Lo que desde hace décadas me resulta antipático es, primero, la ciega adoración de la juventud y mocedad como la que prevalece, por ejemplo, en América; y, segundo y más aún, el establecimiento de la juventud como estado, como clase y como movimiento.
Yo soy un anciano y me gusta la juventud; pero mentiría si pretendiera decir que me interesa vivamente. Para las personas mayores, especialmente en tiempos de una prueba tan difícil como ahora, sólo hay una cuestión interesante: la cuestión del espíritu, de la fe, del tipo de sentido y piedad que se acredita estando a la altura de los sufrimientos y de la muerte. Tarea de la ancianidad es hacer frente a los padecimientos y la muerte. Entusiasmarse, agitar, estar animada es la disposición de la juventud. Pueden mantener relaciones amistosas, pero hablan dos lenguajes diferentes.
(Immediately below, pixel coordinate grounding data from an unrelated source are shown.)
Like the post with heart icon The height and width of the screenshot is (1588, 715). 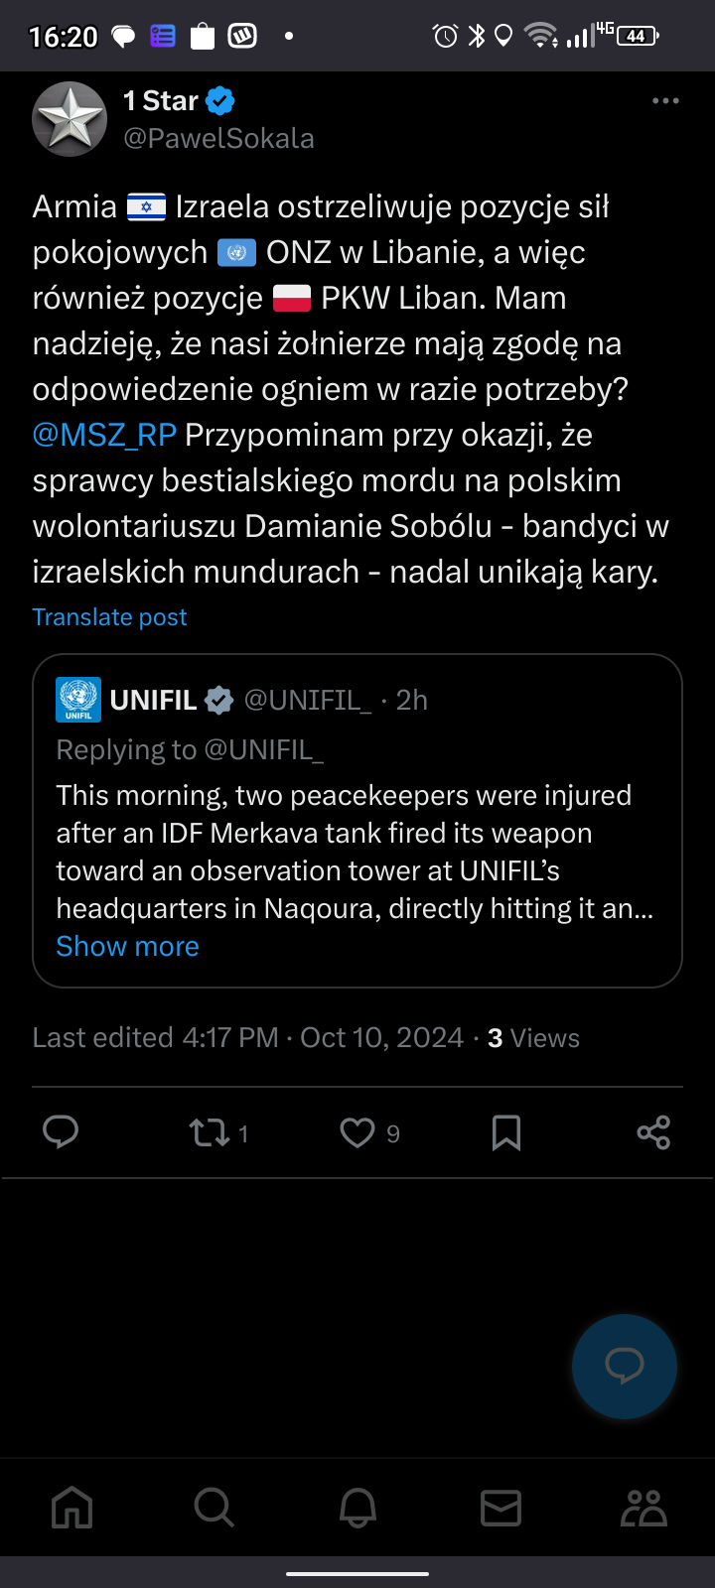coord(358,1132)
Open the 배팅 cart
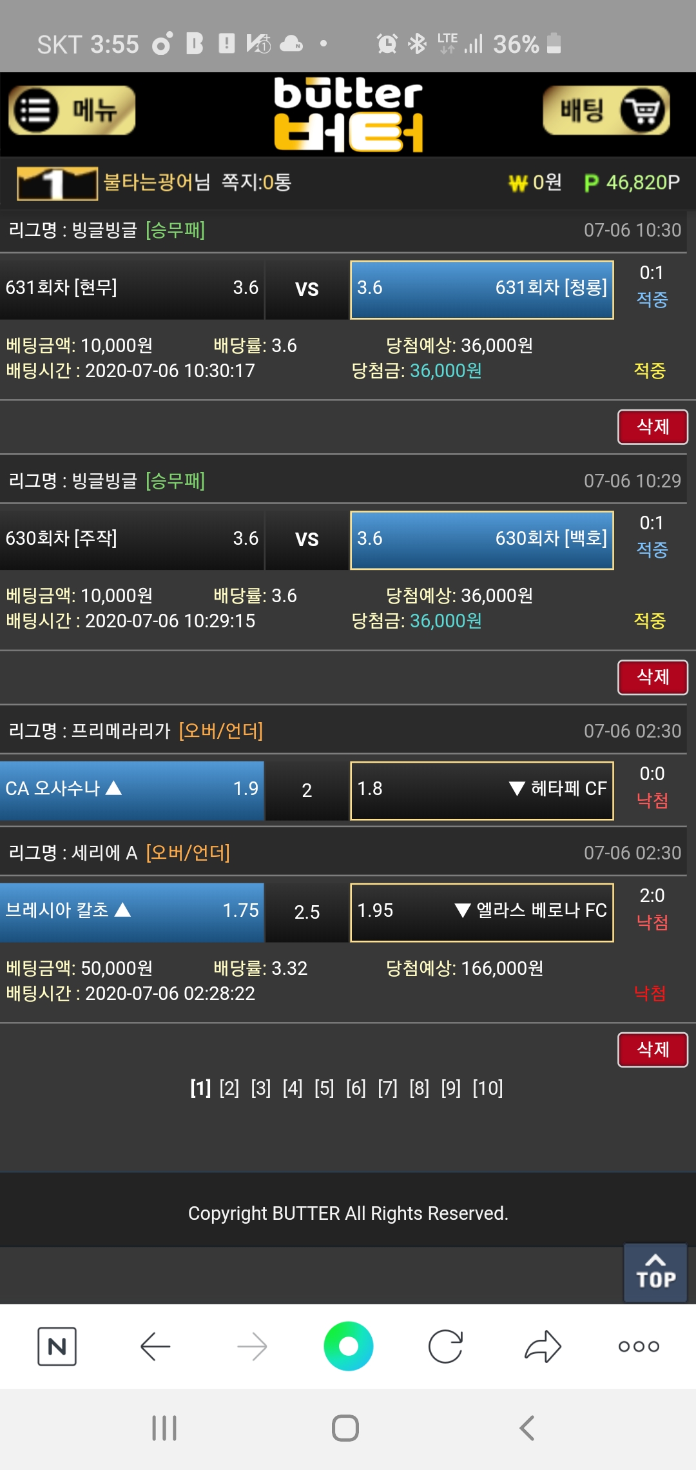 click(x=606, y=110)
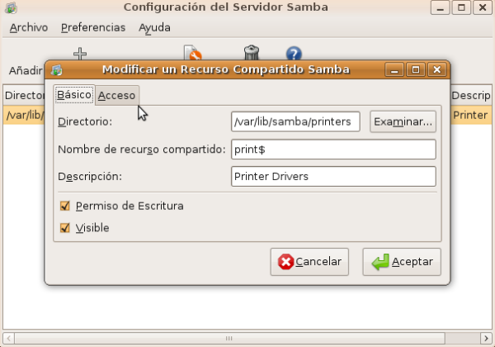Viewport: 495px width, 347px height.
Task: Click the Añadir plus icon in toolbar
Action: coord(80,54)

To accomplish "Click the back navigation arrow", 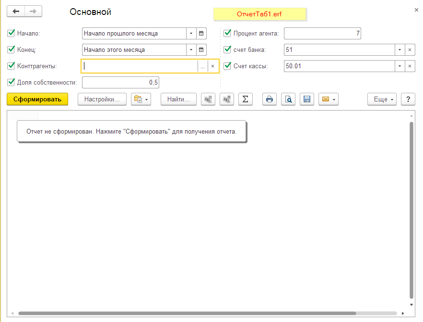I will click(x=16, y=12).
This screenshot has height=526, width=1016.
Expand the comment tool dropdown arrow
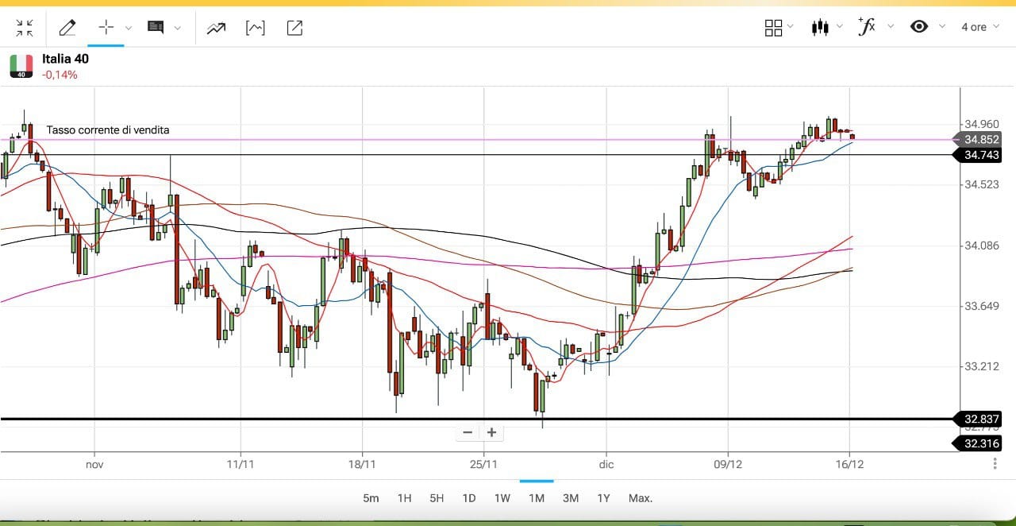(177, 28)
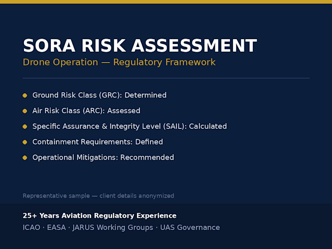
Task: Click the bullet next to Containment Requirements
Action: 25,142
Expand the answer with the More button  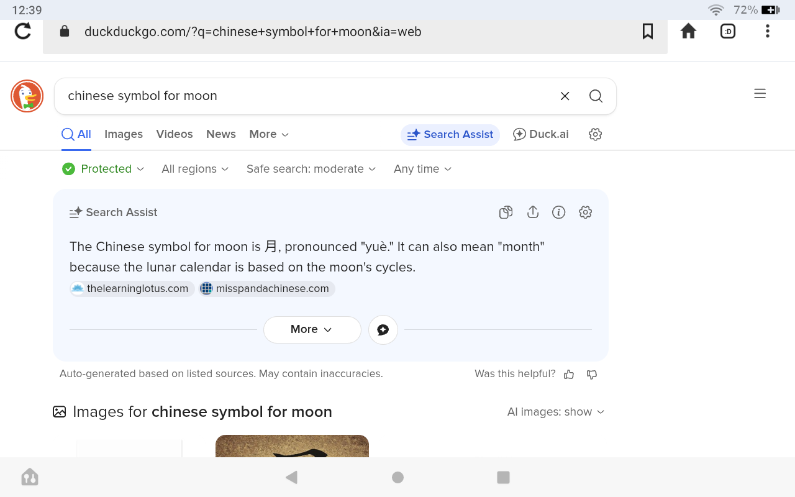pos(312,329)
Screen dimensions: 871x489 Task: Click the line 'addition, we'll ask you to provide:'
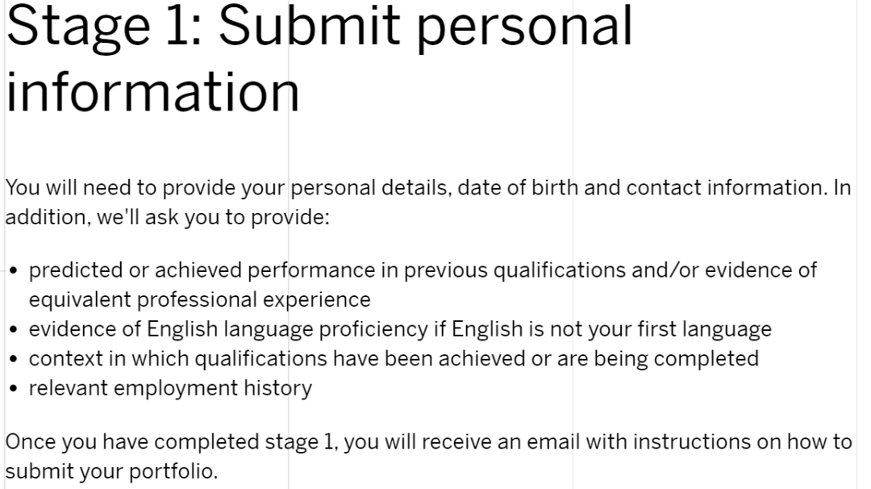(x=167, y=217)
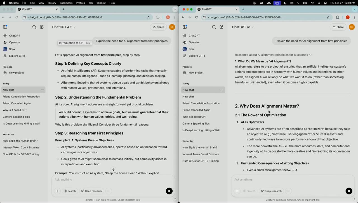Click Share button in right window
This screenshot has height=203, width=358.
338,27
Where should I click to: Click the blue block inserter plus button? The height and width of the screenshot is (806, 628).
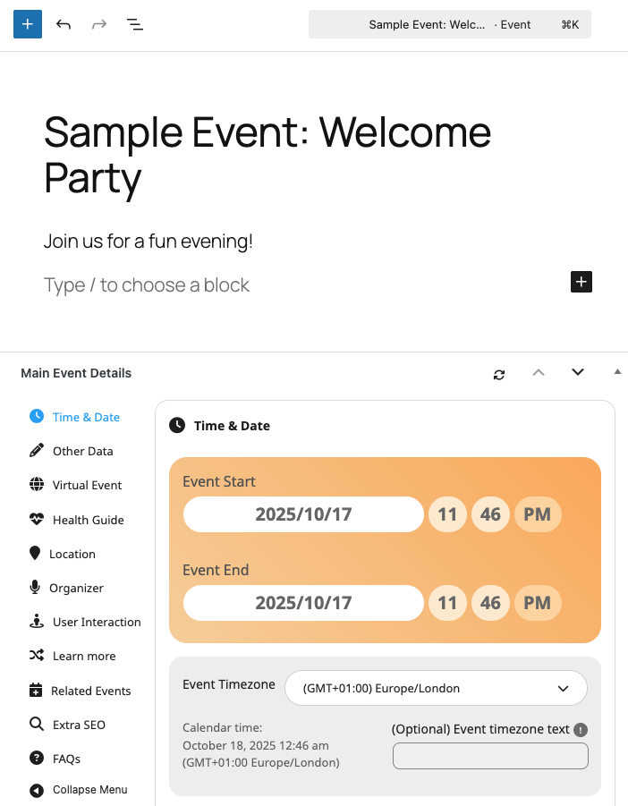[x=28, y=24]
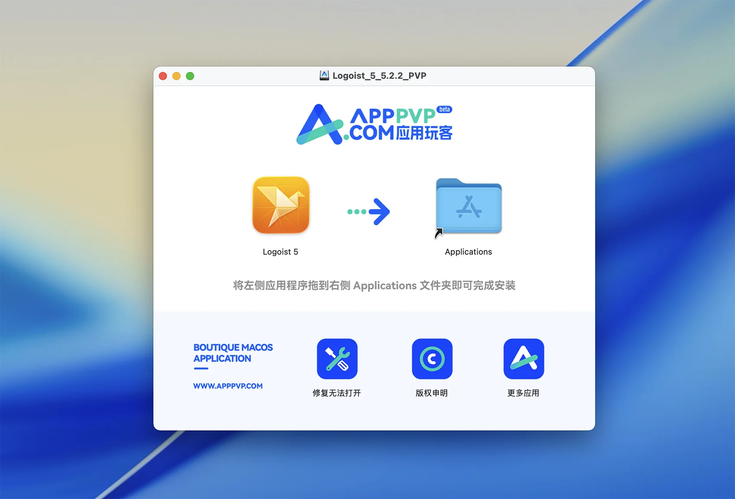Click the Logoist 5 origami bird app icon
The image size is (735, 499).
tap(281, 205)
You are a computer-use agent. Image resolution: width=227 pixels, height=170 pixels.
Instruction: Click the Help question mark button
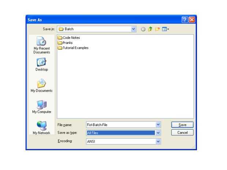pos(185,20)
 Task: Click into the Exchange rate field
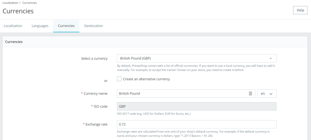pyautogui.click(x=196, y=124)
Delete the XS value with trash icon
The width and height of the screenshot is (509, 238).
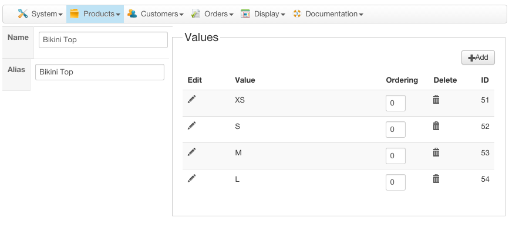[x=436, y=100]
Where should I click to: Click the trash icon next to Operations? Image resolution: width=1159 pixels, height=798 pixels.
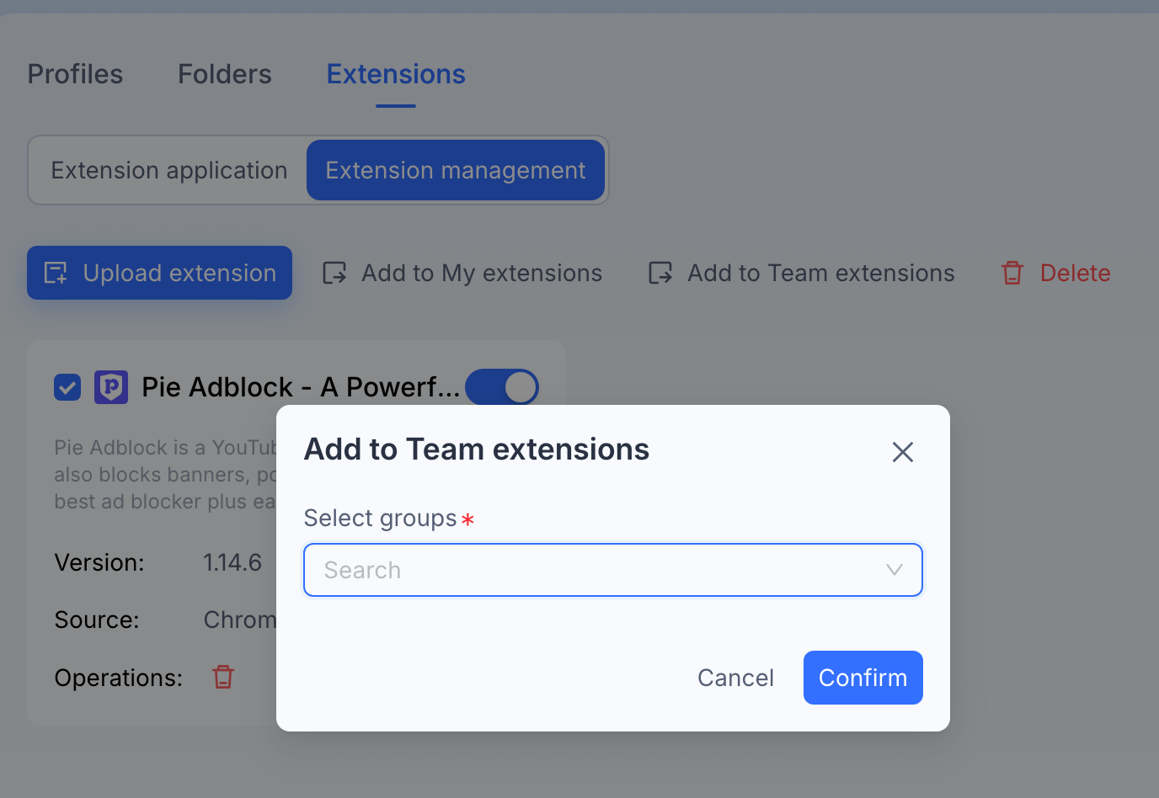(223, 677)
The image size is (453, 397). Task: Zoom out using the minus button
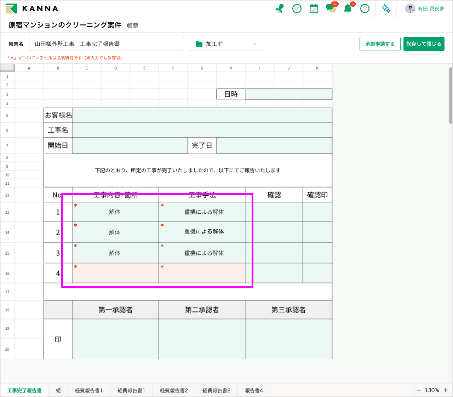419,390
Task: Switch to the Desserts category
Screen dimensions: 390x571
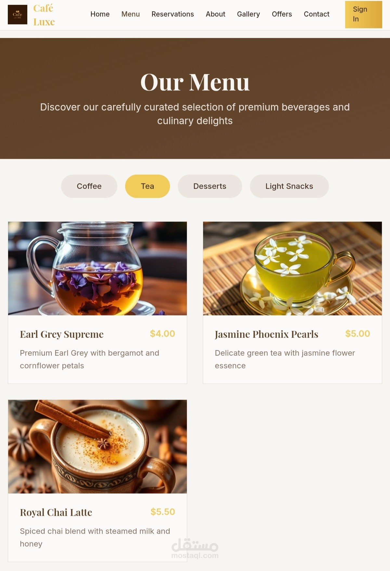Action: coord(210,186)
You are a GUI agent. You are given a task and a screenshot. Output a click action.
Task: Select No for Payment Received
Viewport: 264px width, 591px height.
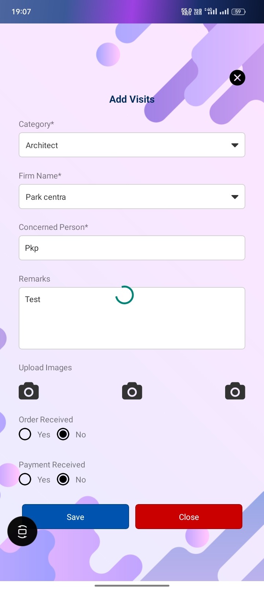[x=63, y=480]
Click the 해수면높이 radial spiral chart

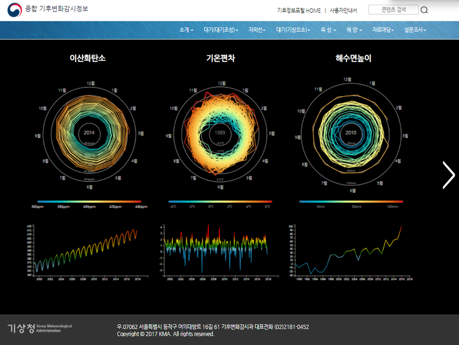tap(351, 133)
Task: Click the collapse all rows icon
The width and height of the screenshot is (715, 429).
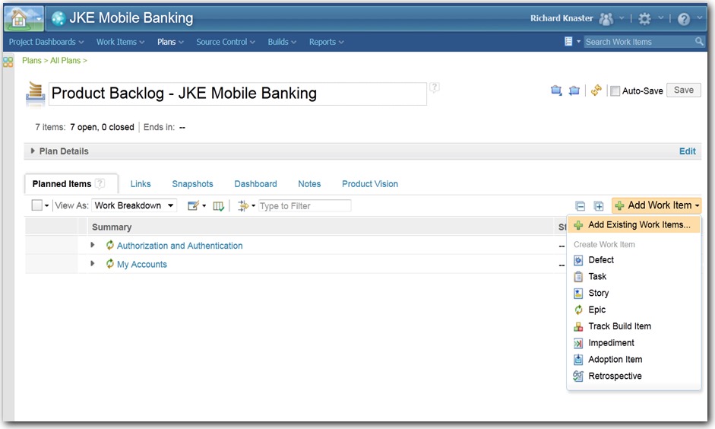Action: coord(581,206)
La historia del mundo la han hecho esencialmente los primitivos y los jóvenes, que se encargan de empujar hacia delante y de acelerar la marcha en el sentido de la expresión un tanto teatral de Nietzsche: «Lo que quiere caer hay además que empujarlo» (y lo decía quien por su exquisita sensibilidad jamás habría podido dar ese empujón a un hombre o a un animal viejo o enfermo). Mas para que la historia retenga islas de paz y siga siendo soportable también requiere siempre una acción de retraso y conservación como una contrapotencia, y ése es un cometido que corresponde a las personas cultivadas y a los ancianos. Ahora bien, aunque el hombre que imaginamos y deseamos pueda seguir caminos diferentes de los nuestros y evolucionar hasta el estado de bestia u hormiga, nuestro cometido sigue siendo justamente el de contribuir a retrasar lo más posible ese proceso. Sin saberlo, incluso las potencias militantes del mundo dejan sentir esa tendencia contraria, por cuanto que —si bien de forma bastante torpe— junto a los aprestos bélicos y los voceros propagandísticos cultivan sus empresas culturales.